Khmelnytsky's initial successes were followed by a series of setbacks as neither Khmelnytsky nor the Commonwealth had enough strength to stabilise the situation or to inflict a defeat on the enemy. What followed was a period of intermittent warfare and several peace treaties, which were seldom upheld. From spring 1649 onward, the situation turned for the worse for the Cossacks; as Polish attacks increased in frequency, they became more successful. The resulting Treaty of Zboriv on 18 August 1649 was unfavourable for the Cossacks. It was followed by another defeat at the battle of Berestechko on 18 June 1651 in which the Tatars betrayed Khmelnytsky and held the hetman captive. The Cossacks suffered a crushing defeat, with an estimated 30,000 casualties. They were forced to sign the Treaty of Bila Tserkva, which favoured the Polish–Lithuanian Commonwealth. Warfare broke open again and, in the years that followed, the two sides were almost perpetually at war. Now, the Crimean Tatars played a decisive role and did not allow either side to prevail. It was in their interests to keep both Ukraine and the Polish–Lithuanian Commonwealth from getting too strong and becoming an effective power in the region.
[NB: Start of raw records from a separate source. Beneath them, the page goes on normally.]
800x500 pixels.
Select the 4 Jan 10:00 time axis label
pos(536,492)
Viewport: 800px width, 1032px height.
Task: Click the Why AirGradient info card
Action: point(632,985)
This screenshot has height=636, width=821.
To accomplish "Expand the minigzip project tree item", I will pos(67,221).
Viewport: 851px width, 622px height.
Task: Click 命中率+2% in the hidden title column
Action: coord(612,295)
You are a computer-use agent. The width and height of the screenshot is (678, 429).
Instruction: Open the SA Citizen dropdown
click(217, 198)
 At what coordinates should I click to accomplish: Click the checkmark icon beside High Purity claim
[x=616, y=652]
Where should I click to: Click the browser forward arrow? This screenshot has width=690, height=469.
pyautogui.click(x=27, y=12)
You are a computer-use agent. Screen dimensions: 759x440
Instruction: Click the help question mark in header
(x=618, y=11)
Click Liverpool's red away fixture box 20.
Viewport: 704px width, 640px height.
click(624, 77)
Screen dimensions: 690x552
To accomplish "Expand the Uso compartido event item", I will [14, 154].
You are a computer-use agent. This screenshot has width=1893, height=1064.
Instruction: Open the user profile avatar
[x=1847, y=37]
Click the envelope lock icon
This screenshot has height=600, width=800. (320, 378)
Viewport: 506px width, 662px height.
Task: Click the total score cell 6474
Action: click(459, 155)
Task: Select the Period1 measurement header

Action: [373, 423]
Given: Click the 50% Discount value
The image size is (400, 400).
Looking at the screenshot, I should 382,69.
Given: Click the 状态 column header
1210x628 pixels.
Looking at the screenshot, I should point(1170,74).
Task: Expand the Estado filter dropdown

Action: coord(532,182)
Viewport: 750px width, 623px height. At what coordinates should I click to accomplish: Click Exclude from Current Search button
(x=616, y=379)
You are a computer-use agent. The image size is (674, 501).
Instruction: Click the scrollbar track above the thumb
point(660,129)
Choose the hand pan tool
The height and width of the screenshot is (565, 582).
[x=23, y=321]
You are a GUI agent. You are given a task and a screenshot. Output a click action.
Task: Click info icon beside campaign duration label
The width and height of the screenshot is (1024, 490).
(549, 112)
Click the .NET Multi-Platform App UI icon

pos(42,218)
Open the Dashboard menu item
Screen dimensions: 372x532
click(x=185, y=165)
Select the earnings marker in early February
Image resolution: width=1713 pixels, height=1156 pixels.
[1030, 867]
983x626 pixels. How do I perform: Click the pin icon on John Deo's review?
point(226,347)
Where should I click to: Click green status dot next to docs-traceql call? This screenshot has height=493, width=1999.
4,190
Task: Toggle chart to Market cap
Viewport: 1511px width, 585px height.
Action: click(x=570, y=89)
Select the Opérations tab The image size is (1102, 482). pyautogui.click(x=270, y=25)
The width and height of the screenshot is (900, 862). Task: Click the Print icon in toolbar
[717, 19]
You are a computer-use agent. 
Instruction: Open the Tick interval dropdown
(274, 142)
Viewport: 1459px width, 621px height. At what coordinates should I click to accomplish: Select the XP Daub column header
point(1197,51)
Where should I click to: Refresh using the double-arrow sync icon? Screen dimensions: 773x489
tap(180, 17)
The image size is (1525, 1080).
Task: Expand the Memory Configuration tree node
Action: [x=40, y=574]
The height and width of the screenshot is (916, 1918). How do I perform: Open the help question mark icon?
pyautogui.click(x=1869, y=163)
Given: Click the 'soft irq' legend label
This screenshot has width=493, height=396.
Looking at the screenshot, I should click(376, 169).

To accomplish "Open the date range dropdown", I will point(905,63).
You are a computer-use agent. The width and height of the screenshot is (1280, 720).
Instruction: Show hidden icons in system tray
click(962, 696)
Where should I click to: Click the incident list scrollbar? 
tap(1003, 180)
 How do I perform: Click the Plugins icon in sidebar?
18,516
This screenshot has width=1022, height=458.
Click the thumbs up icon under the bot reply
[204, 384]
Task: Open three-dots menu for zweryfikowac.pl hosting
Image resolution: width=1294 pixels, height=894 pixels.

Khmelnytsky started looking for another foreign ally. Although the Cossacks had established their de facto independence from Poland, the new state needed legitimacy, which could be provided by a foreign monarch. In search of a protectorate, Khmelnytsky approached the Ottoman sultan in 1651, and formal embassies were exchanged. The Turks offered vassalship, like their other arrangements with contemporary Crimea, Moldavia and Wallachia. However, the idea of a union with the Muslim monarch was not acceptable to the general populace and most Cossacks.

The other possible ally was the Tsardom of Russia. However, despite appeals for help from Khmelnytsky in the name of the shared Orthodox faith, the tsar preferred to wait, until the threat of a Cossack-Ottoman union in 1653 finally forced him to action.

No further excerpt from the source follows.